Yesterday’s 23-0 shutout in Indianapolis was one of the ugliest losses the Dallas Cowboys have had during Jason Garrett’s tenure as head coach. Even though it probably won’t cost them a playoff spot this year, let alone the NFC East title, it still reminds us of a painful history with Garrett’s teams.
It takes me back to those 8-8 seasons during Jason’s first three years as head coach, when playoff hopes were dashed time and again by that inevitable letdown loss in December.
In 2011, the Cowboys were 8-6 with two games to go. The NFC East was all bunched together, with the division title and playoffs in reach.
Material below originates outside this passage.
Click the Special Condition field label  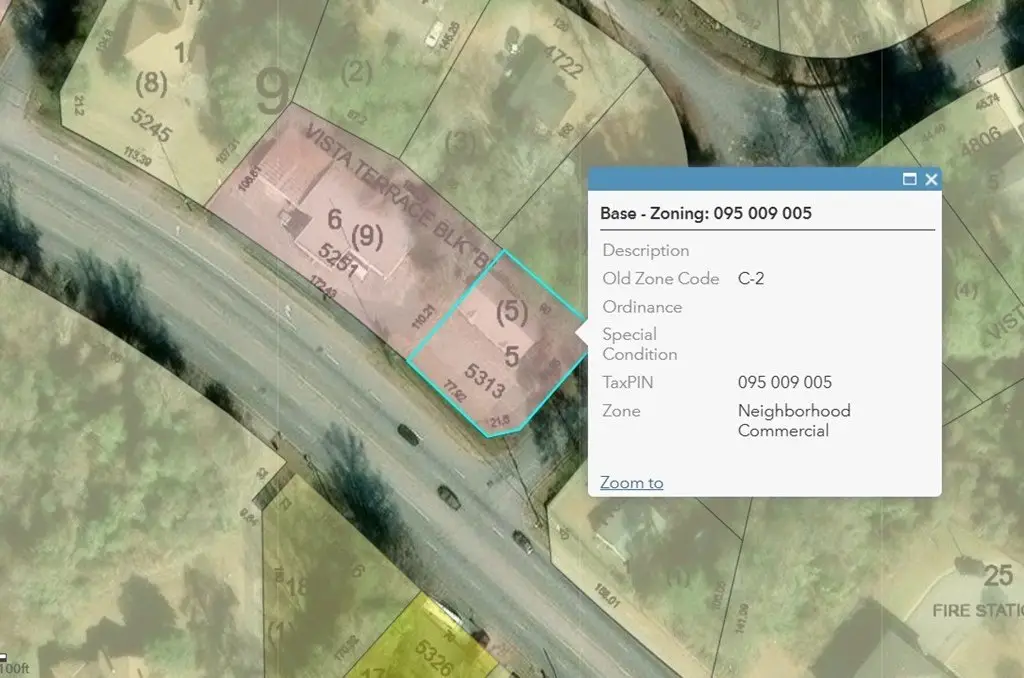(639, 344)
Dallas fell flat in a 20-7 home loss to the Eagles, then got walloped 31-14 in New York.
2012; Dallas is again 8-6. They lost at home, in overtime, to a Saints team that finished the year 7-9. It robbed them of the chance to make their Week 17 finale against Washington, the eventual division winner, a meaningful game.
2013; Dallas is 7-5 after Thanksgiving. They go 1-3 to finish the year, losing to two teams who finished the year with just 8 wins each.
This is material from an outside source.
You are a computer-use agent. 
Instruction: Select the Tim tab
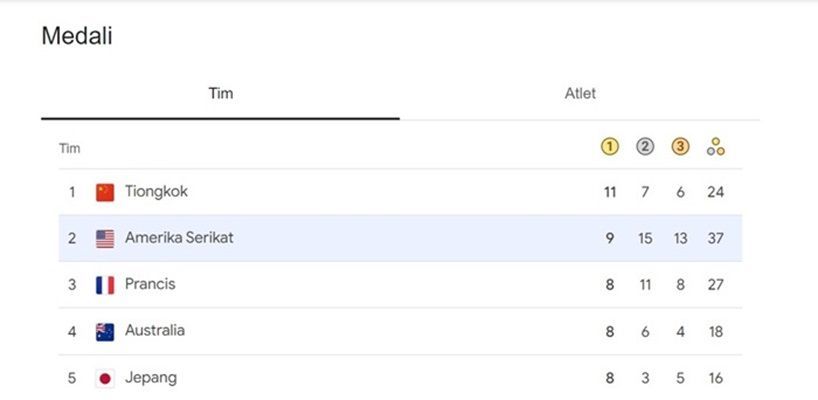221,94
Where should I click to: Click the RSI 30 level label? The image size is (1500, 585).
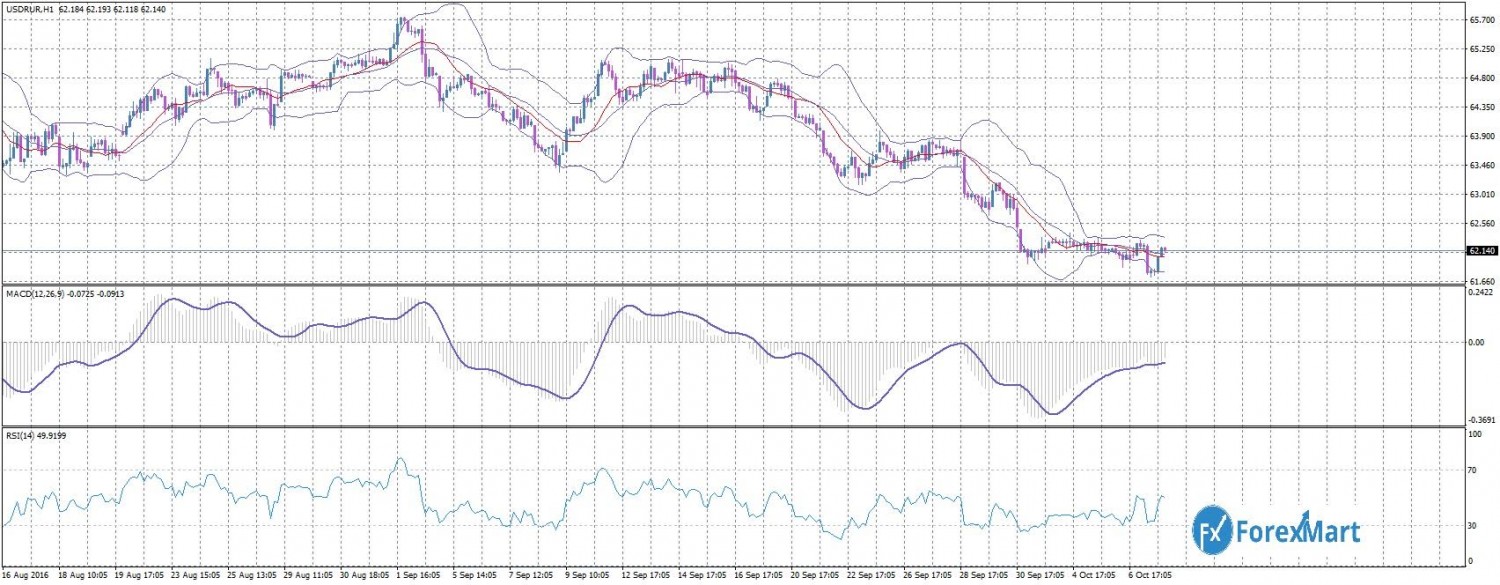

This loss reminded me of those years, where the team just didn’t look hungry or emotionally prepared to play despite having everything to play for. For as much as we’ve credited Jason Garrett for his work as a motivator and leader, these blemishes can’t be ignored.
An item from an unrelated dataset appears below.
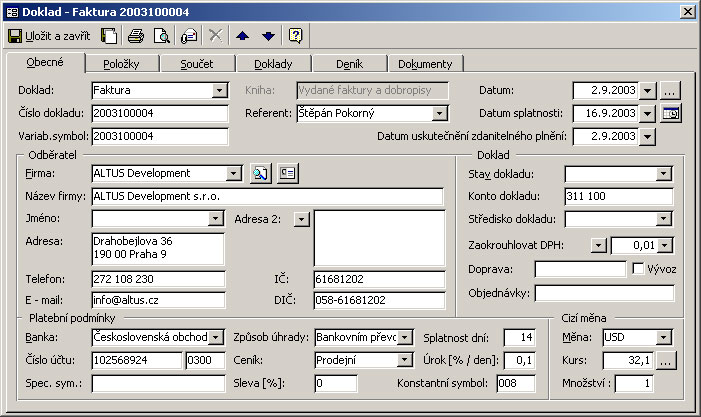Expand the Měna currency dropdown
Image resolution: width=701 pixels, height=417 pixels.
pyautogui.click(x=663, y=337)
To be fair, yesterday’s game was a recipe for a loss. The Cowboys were riding high on their five-game win streak. They knew that all they needed was one win in their next three games to clinch the NFC East.
Meanwhile, the Colts are part of a cluster of teams vying for the last Wild Card spot in the AFC. One loss could be the difference between playing football in January or preparing for the offseason.
One team was comfortable and maybe a little complacent, and the other was desperate. Throw in home field and having a better quarterback, and Indianapolis was rightly favored to win the game.
But that 3-point spread was one thing, and Dallas losing 23-0 is another.
Other than their upset win over New Orleans, the Cowboys haven’t exactly been taking on the cream of the NFL crop during this win streak. Atlanta is 5-9 and the Eagles and Redskins are both just 7-7.
This Colts game was a chance for Dallas to show its mettle against a legitimate playoff contender. They’d failed throughout the year, losing to Carolina, Seattle, Houston, and Tennessee. But that was before they got hot and got Amari Cooper going.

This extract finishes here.